What does it say about a sport when its two most important names, the two names and bodies that have been asked to resurrect tennis with their rivalry, are physically broken by the end of a single season? Like Roddick says, the punishing nature of the schedule, its length, and its travel requirements are eternal topics of discussion. But its excessiveness has never been displayed as plainly as it was in Shanghai. Federer is participating in a doubles exhibition this coming week, but for the most part he and Nadal limited themselves to the ATP’s lineup of mandatory tournaments in 2008. That includes the final two post-U.S. Open Masters events, in Madrid and Paris.
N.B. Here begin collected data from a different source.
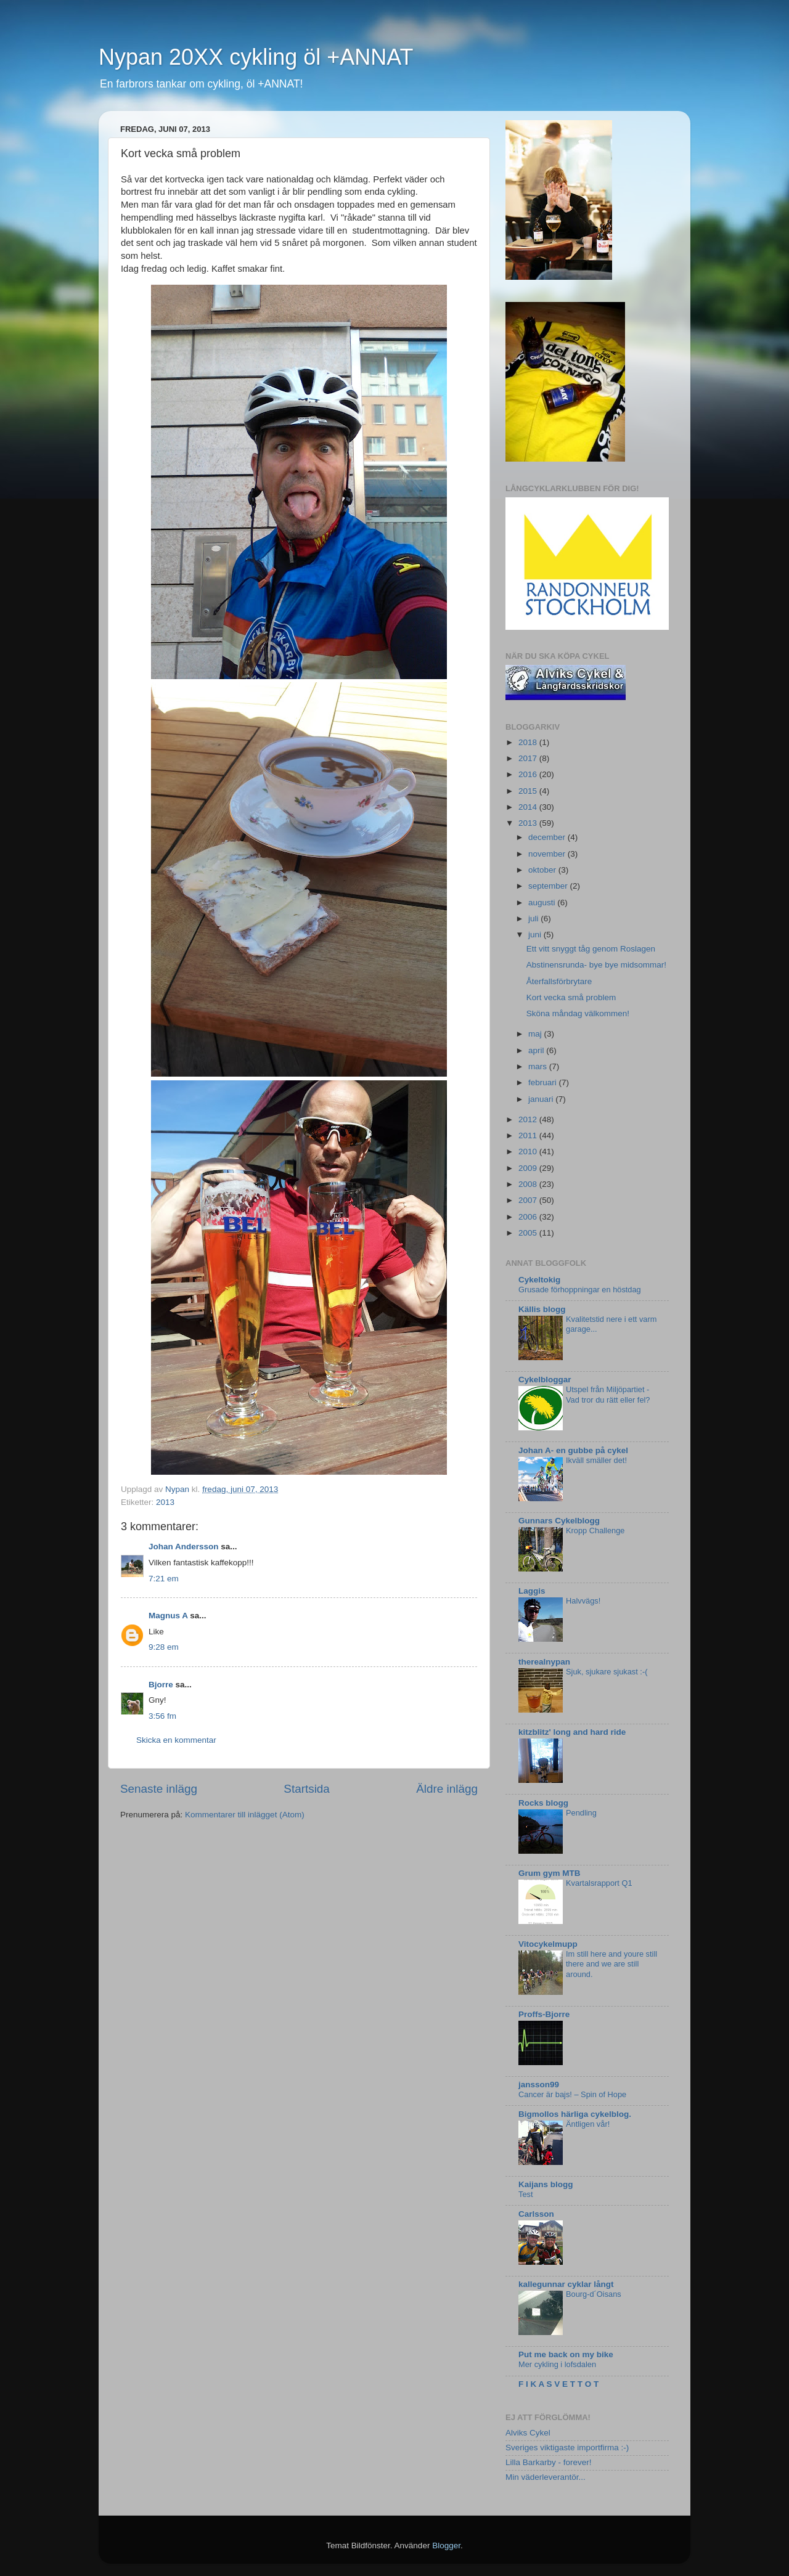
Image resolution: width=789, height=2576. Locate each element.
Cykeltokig (539, 1279)
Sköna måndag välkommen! (577, 1013)
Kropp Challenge (595, 1530)
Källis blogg (542, 1309)
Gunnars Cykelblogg (559, 1520)
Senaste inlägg (158, 1788)
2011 (528, 1135)
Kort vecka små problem (571, 997)
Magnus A (168, 1615)
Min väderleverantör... (545, 2477)
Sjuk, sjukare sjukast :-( (606, 1671)
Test (525, 2194)
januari (541, 1099)
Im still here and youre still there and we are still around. (611, 1964)
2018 (528, 742)
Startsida (307, 1788)
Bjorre (161, 1684)
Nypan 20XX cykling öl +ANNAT (256, 57)
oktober (543, 869)
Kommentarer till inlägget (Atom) (245, 1814)
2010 (528, 1151)
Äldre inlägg (447, 1788)
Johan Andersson (184, 1546)
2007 (528, 1200)
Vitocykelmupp (548, 1944)
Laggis (532, 1591)
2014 (528, 807)
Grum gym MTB (549, 1873)
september (549, 886)
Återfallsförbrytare (559, 981)
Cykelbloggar (544, 1379)
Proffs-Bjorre (544, 2014)
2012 (528, 1119)
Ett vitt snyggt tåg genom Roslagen (590, 948)
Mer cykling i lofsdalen (557, 2364)
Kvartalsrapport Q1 (599, 1883)
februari (543, 1082)
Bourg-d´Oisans (593, 2294)
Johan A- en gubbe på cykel (573, 1450)
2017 (528, 758)
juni (536, 934)
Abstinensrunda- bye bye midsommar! (596, 964)
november (548, 853)
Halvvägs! (583, 1600)
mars (538, 1066)
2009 (528, 1168)
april (537, 1050)
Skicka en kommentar (176, 1740)
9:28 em (164, 1647)
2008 (528, 1184)
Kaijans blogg (545, 2184)
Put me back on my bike (565, 2354)
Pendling (581, 1812)
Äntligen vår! (588, 2124)
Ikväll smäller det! (596, 1460)
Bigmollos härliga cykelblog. (574, 2114)
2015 (528, 791)
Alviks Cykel (527, 2432)
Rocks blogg (543, 1803)
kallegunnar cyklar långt (566, 2284)
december (548, 837)
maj (536, 1033)
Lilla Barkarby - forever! (548, 2462)
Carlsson (536, 2214)
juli (534, 918)
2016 (528, 774)
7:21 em (164, 1578)
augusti (542, 902)
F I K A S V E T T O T (558, 2384)
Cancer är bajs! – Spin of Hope (572, 2094)
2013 (165, 1502)
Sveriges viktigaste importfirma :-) (567, 2447)
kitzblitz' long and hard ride (572, 1732)
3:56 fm (162, 1716)
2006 (528, 1216)
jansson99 (538, 2084)
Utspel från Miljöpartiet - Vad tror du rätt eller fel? (608, 1394)
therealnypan (544, 1661)
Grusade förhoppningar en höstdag (579, 1289)
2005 (528, 1232)
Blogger (446, 2545)
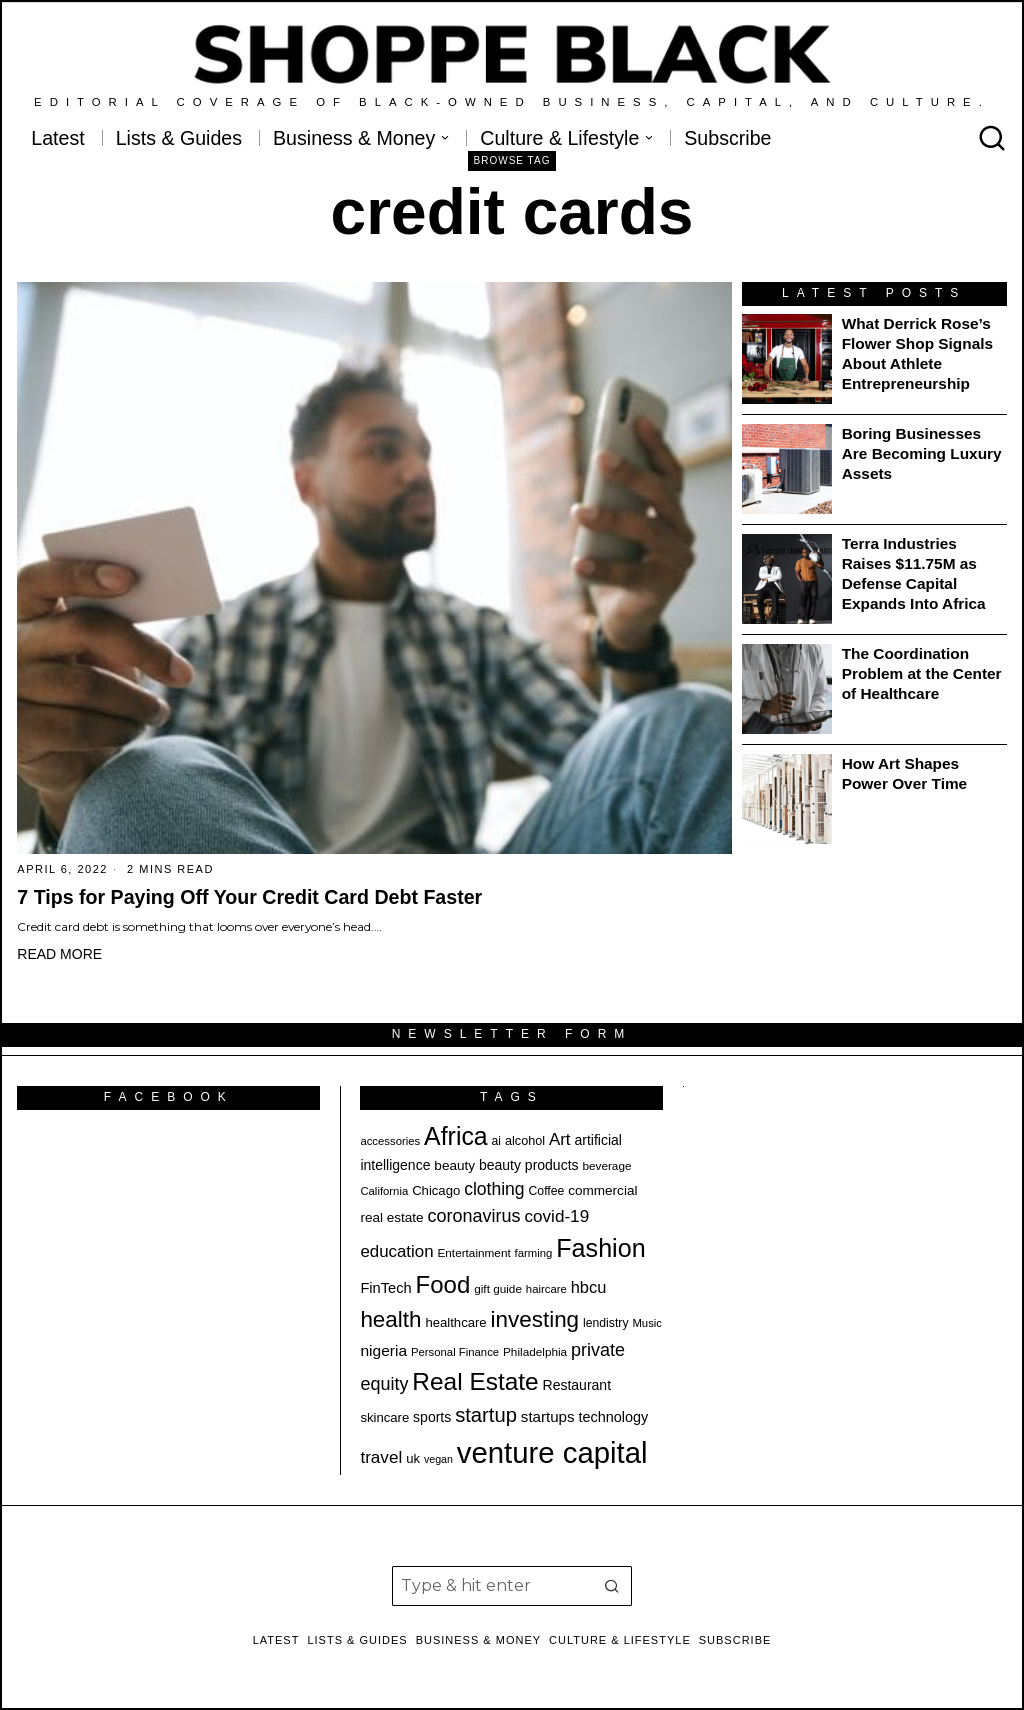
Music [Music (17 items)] (647, 1323)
Fairly or not, these remain the culprits in this story: Nadal and Federer injured themselves while trying to stay in shape to play them. Not to win them—I doubt they cared much about that—just to play them. Some relief may come to the schedule in 2009, but Roddick, who reiterated his thoughts about it last week, remains correct: The season will still end in November, and it will still include two mandatory post-Open Masters events (this time in Paris and China), as well as the Masters Cup. And it will, in all likelihood, continue to hurt the sport’s most valuable property, Rafael Nadal vs. Roger Federer.
When will the powers that be get it? The worldwide financial crisis will likely affect tournament sponsorships for 2009. Will that spearhead the beginning of serious talks for a shorter, not just a reorganized, calendar?